The Governance Gap at the Top
Operational governance requirements aren't complicated to list out.
- Human oversight checkpoints
- Validation cadence
- Vendor accountability
- Outcome monitoring
- Documentation,
- Version control
These are all well understood. What's less clear in many organizations is who owns them, and whether anyone with organizational authority is actively watching.
The general consensus on all AI risk frameworks is that it’s got to be supported from the top down. You have to have that ownership.
Howard's point connects to a broader failure mode. Governance structures built at the team or functional level, without executive mandate and clear accountability, tend to be inconsistently applied and difficult to enforce.
When a business unit adopts a new AI tool without going through an established review process, the gap it creates doesn't show up until there's a complaint, a lawsuit, or a regulatory inquiry.
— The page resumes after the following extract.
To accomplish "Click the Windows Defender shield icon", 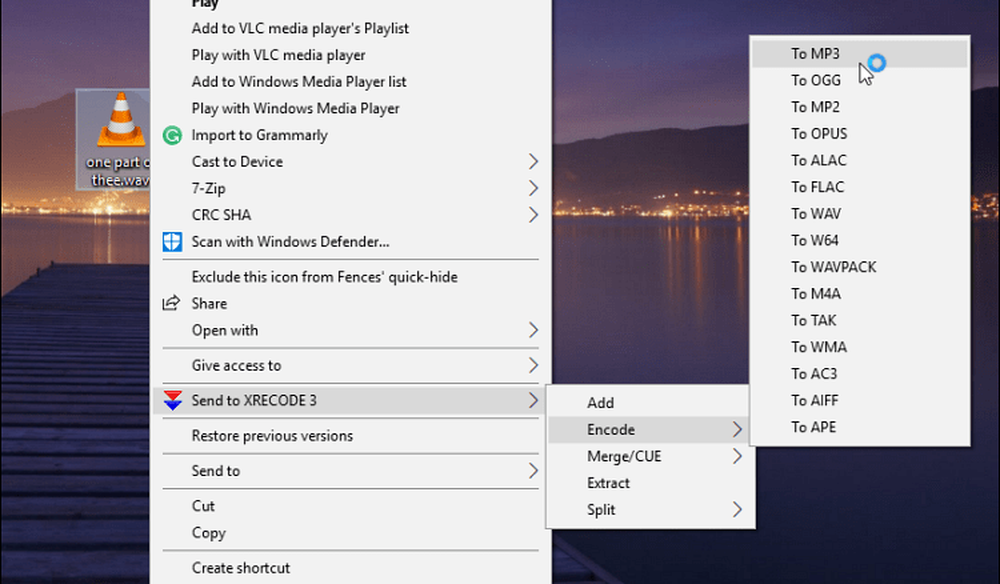I will point(172,242).
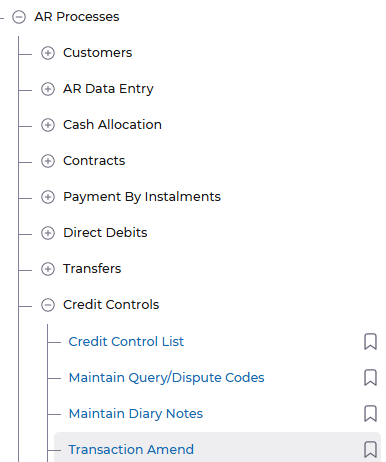Expand the Direct Debits node
Screen dimensions: 386x462
[x=48, y=233]
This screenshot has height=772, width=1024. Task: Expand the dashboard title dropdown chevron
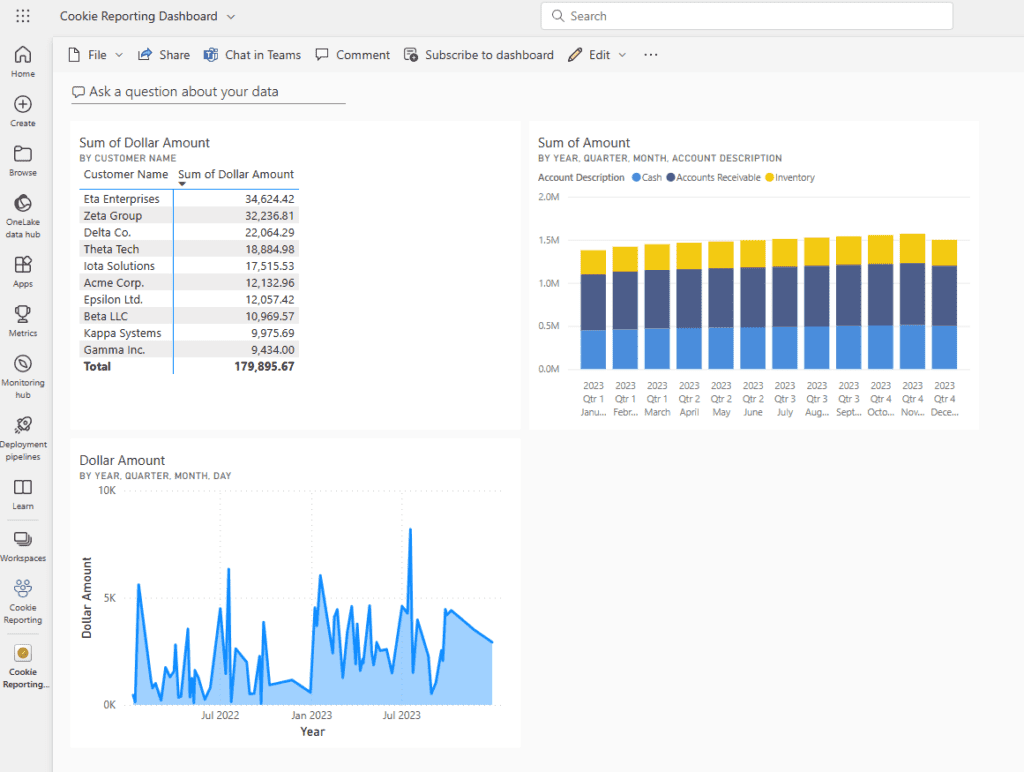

Model drift compounds this. AI tools change over time, sometimes through vendor updates, sometimes through shifts in the underlying data they're processing. A tool that passed a bias audit at deployment may not pass one eighteen months later.
"As models drift, the more risk you're inheriting," Howard said. "You need to empower your people to speak up when something looks off."
Testing on Your Own Terms
The absence of a mandatory federal framework means organizations are largely left to design their own testing protocols. Kelly's advice on this was blunt.
You're on your own," he said. "That's the reality.
The practical implication is that organizations need to run their own bias testing, continuously, and do it with legal protection in place. Conducting tests under attorney-client privilege allows organizations to surface problems without automatically creating discoverable evidence of those problems.
It's an investment with a clear return, particularly for any organization using AI in hiring, where the legal exposure is highest and the documentation requirements are most demanding.
The organizations getting ahead of this have stopped assuming the vendor did the work and started treating AI governance as an operational discipline with real ownership, real testing, and real accountability.